Außerdem könnten auf diese Rechtsgrundlage gestützte Rechtsakte Vorschriften enthalten, die selbst
keine Harmonisierungsregeln darstellten, jedoch die Angleichung der nationalen Regelungen
erleichterten. Insbesondere hindere der Wortlaut dieses Artikels den Gesetzgeber nicht daran, eine
Gemeinschaftseinrichtung zu schaffen, die in einem Bereich, der bereits Gegenstand von
Harmonisierungsmaßnahmen sei, Fachkompetenzen einbringen solle.

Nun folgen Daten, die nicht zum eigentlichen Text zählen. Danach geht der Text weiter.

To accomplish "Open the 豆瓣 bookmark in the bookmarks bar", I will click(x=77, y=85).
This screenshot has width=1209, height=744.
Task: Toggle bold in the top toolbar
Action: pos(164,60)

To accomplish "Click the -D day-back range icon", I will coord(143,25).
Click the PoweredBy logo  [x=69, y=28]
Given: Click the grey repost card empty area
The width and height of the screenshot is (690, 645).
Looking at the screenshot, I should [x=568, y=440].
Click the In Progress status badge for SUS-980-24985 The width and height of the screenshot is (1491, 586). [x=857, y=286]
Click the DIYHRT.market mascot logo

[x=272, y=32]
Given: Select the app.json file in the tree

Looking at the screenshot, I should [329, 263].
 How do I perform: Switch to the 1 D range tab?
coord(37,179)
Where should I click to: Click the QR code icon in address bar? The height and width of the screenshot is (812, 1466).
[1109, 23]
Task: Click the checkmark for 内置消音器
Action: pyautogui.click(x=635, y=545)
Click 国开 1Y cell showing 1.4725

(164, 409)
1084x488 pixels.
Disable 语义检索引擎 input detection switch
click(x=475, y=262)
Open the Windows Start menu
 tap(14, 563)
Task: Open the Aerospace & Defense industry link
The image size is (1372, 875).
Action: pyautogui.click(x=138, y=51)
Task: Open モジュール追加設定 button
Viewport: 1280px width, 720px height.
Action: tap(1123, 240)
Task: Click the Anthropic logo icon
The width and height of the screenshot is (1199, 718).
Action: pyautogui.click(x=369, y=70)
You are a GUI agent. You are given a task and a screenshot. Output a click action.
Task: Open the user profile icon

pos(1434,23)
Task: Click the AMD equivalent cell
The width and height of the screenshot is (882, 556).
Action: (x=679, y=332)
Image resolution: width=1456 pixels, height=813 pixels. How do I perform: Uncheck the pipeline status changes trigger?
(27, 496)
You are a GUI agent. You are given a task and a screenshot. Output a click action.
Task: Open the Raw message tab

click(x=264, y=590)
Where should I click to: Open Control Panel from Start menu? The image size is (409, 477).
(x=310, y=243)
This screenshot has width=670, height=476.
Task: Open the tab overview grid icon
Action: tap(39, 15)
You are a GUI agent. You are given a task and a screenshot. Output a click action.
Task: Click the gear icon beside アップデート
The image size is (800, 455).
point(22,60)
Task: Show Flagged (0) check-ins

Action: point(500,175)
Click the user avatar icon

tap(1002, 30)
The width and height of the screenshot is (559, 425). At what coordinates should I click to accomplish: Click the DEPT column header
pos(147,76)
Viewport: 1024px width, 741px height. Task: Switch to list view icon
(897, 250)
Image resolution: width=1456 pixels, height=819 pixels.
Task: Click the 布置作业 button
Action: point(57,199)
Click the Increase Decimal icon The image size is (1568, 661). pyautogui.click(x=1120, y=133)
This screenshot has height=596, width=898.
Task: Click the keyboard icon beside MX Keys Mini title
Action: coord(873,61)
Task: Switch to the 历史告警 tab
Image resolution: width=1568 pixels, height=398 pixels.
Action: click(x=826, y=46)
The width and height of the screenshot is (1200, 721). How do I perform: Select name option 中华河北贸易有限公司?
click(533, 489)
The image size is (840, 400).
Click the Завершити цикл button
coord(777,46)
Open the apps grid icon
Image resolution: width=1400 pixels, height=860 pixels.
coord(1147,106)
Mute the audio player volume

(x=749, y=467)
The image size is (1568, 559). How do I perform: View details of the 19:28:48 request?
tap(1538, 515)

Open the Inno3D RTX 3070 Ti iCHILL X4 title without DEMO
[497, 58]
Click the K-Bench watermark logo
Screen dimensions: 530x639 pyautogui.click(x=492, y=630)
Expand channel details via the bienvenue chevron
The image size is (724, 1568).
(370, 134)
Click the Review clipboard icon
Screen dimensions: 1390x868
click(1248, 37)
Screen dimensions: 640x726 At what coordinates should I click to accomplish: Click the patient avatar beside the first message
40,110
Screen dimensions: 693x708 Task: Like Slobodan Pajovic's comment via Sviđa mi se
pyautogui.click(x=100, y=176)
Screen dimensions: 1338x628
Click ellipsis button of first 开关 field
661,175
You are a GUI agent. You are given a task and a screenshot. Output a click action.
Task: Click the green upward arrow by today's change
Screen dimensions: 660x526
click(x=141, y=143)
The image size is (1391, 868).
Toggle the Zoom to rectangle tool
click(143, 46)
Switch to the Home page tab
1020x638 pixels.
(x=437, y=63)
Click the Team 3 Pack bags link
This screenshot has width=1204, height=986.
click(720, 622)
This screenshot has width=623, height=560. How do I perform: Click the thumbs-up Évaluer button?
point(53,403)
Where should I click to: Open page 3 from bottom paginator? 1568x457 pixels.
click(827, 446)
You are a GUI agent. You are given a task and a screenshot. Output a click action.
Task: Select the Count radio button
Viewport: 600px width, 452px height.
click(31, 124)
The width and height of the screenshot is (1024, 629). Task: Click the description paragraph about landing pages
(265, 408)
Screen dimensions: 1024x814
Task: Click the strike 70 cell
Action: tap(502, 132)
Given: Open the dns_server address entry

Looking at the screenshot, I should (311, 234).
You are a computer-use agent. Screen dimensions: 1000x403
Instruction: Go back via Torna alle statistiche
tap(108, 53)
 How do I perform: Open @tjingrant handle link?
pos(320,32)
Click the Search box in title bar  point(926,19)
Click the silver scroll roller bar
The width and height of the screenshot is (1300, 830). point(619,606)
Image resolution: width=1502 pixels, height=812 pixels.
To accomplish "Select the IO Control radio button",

30 Artikel 95 EG untersage es dem Gemeinschaftsgesetzgeber nicht, Maßnahmen zu erlassen, um zu
verhüten, dass aufgrund einer uneinheitlichen Entwicklung der nationalen Rechtsordnungen
zukünftige Handelshemmnisse entstünden. Der Gemeinschaftsgesetzgeber sei nämlich ermächtigt,
Rechtsakte zu erlassen, die, auch wenn sie selbst keine Harmonisierungsregeln darstellten, in
unmittelbarem Zusammenhang mit der Angleichung der nationalen Regeln stünden, insbesondere um
zu verhindern, dass es zu ineffizienten Lösungen und uneinheitlichen Entwicklungen der Regelungen
der Mitgliedstaaten komme.
31 Die Agentur leiste dadurch, dass sie der Kommission helfe, mit Blick auf die Ausarbeitung der
Gemeinschaftsbestimmungen vorbereitende technische Arbeiten durchzuführen, selbst mittels nicht
bindender Ratschläge, einen entscheidenden Beitrag zur Harmonisierung der nationalen Regelungen
und Praktiken im Bereich der Netz‑ und Informationssicherheit sowie zur Aktualisierung, Entwicklung
und Durchführung dieser Bestimmungen.
32 Die Stellungnahme einer unabhängigen Stelle, die auf Anfrage der Kommission und der
Mitgliedstaaten technische Ratschläge erteile, erleichtere die Umsetzung der einschlägigen Richtlinien
in das innerstaatliche Recht der Mitgliedstaaten. Die Verordnung habe somit, was die Harmonisierung
der Marktbedingungen innerhalb der Gemeinschaft angehe, keine unwesentliche oder untergeordnete
Wirkung, sondern trage unmittelbar zur Angleichung der nationalen Regelungen bei.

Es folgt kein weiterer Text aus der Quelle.